Told them that I wanted to drop off the SRAM Red stuff for them to xfer over. No problem they said bring it in and we'll get it done. That's when I got a first look at the bike, let me tell you the unidirectional carbon layer is awesome and the purple line decals on the bike really makes more feminine. 

Before I left, I asked them to weigh the bike. 17.15lb stock without pedals or bottle cage.
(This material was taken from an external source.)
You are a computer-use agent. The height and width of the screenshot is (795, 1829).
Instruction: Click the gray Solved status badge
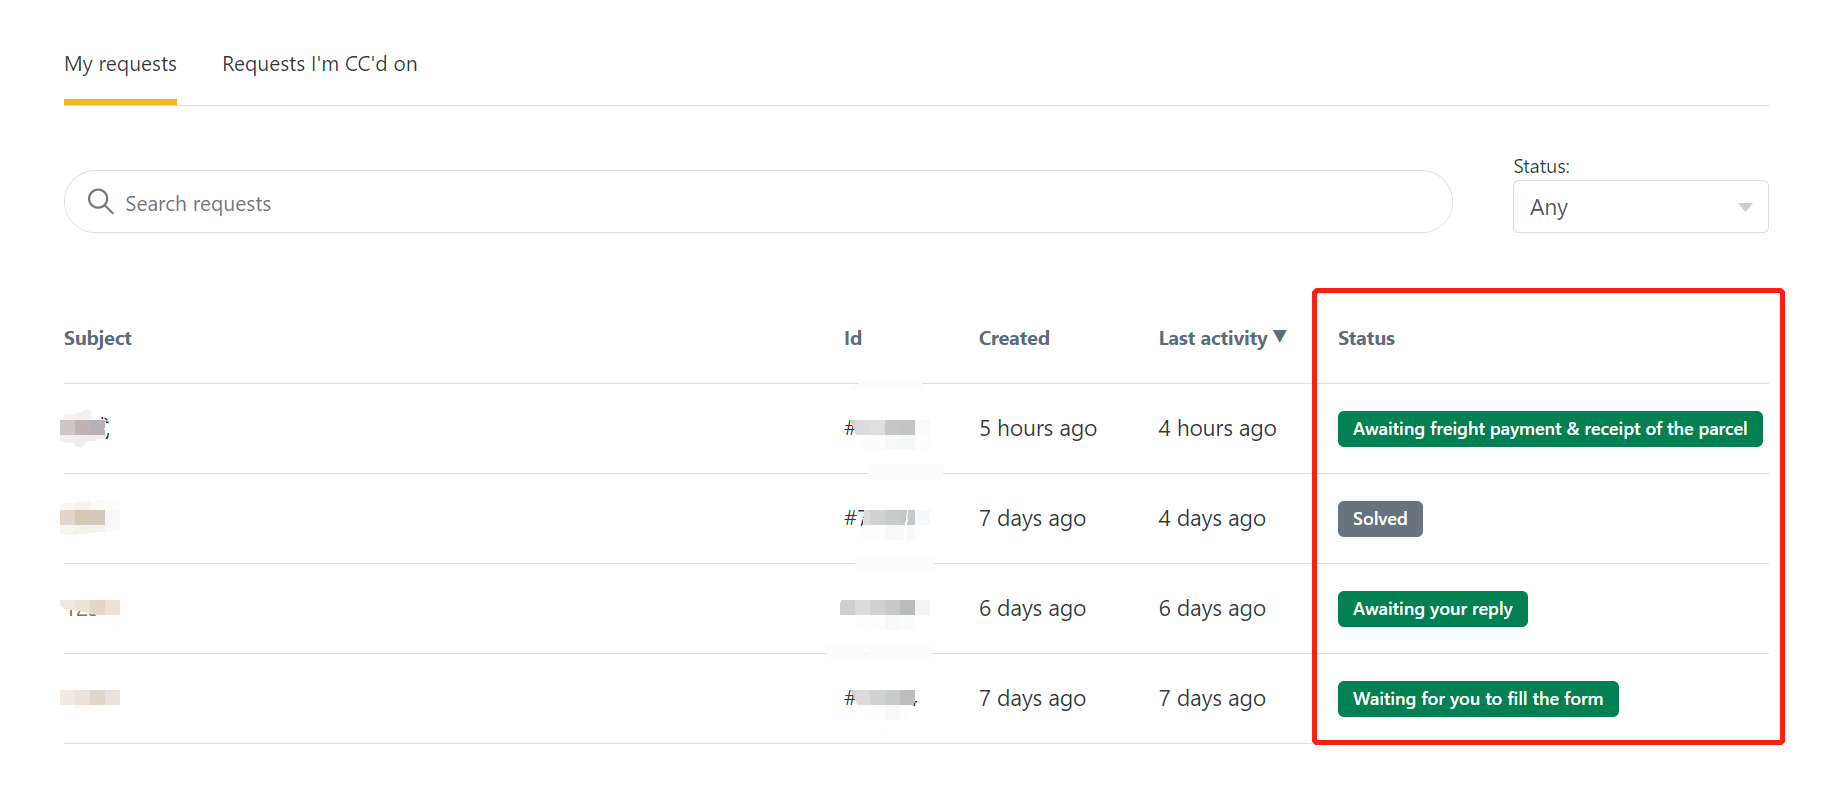tap(1380, 519)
Not a bad start. So fast forward to today and got calls from Miles the mechanic working on the job. Really great guy very communicative, had it done by 2PM today. Headed over to the shop to pick it up and did a weigh-in. I forgot to get a photo but it dropped 1lb with just the SRAM Red stuff added. SWEET

Brought it home and added the Look Keo pedals, two carbon bottle cages and cadance sensor for the Gramin and weighed it again and it went to 16.88lbs.
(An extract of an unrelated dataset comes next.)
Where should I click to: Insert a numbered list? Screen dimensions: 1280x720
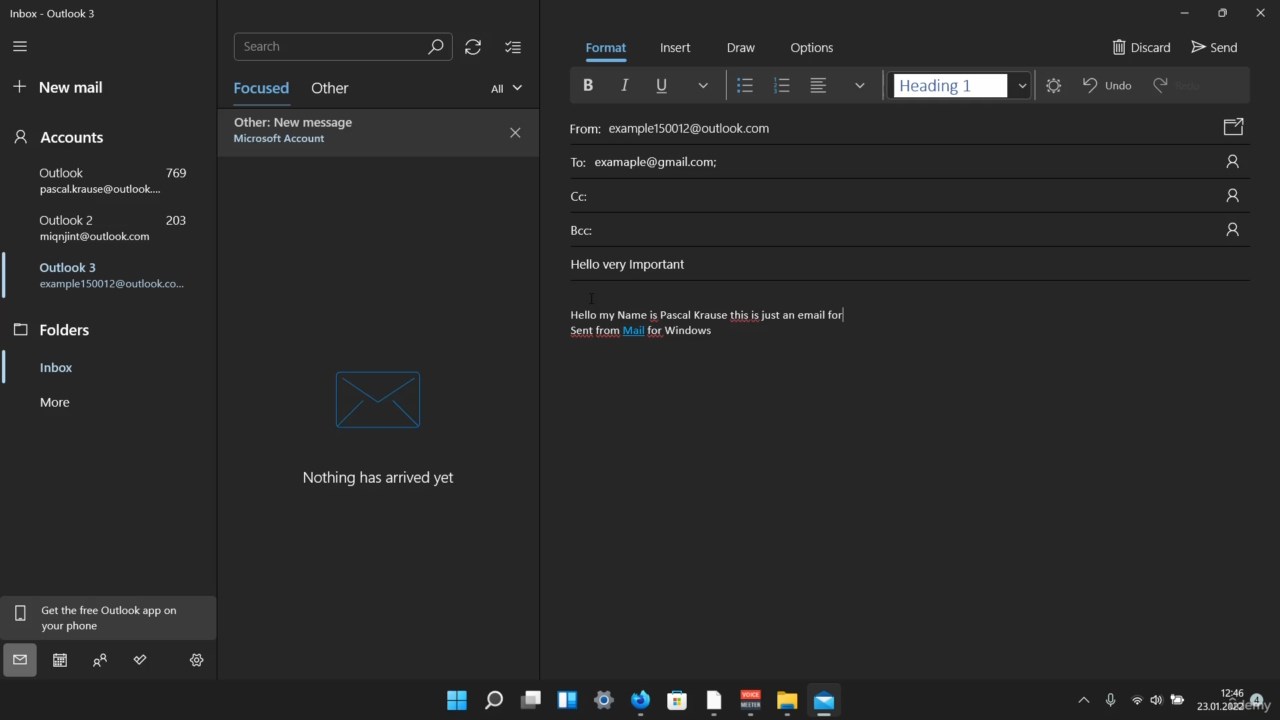pyautogui.click(x=782, y=86)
The custom wheelset are being built now so hope to have them by week's end so she'll have a new whip to ride this weekend. Hopefully we'll drop it down a bit with the new wheelset.


----------



## il sogno (Jul 15, 2002)

Nice! I'd like to know how she likes it.


----------



## Shaba (Mar 16, 2011)

gorgeous bike!


----------



## Guest (May 26, 2011)

Sweet! Love my Scott CR1.

Did the LBS give her a good fitting? Just asking because the saddle is very far forward on the rails.


----------



## RUFUSPHOTO (Oct 14, 2010)

I just saw this in person at the LBS and it is a gorgeous frame.


----------



## foofighter (Dec 19, 2008)

yah we had to tweak the setup a bit on the bike, she loves it...the wheels being built will have purple nipples to match the purple line work on the bike.


----------



## foofighter (Dec 19, 2008)

picked up her wheels today. came out to exactly 1350g going from the OE Mavic Aksium which claims 1750g that's 400g loss right there  I'm happy and didnt spend a grip

her bike is now officially lighter than my bike...by a good margin at that :blush2:


----------



## jen0910 (Mar 31, 2011)

Looks nice.


----------



## roadie01 (Apr 13, 2010)

Great looking bike! 

Considering the weight difference in scales after adding parts I would consider calibrating your scale to insure accuracy. With out actually buying a test weight you can use measured water, one US gallon of water weighs 8.2 pounds.


----------



## foofighter (Dec 19, 2008)

good point roadie.

i forgot that w/ the new wheelset also came the PG1070 cassette so i'm sure that had something to do w/ it but i will check w/ water test to make sure it's on


----------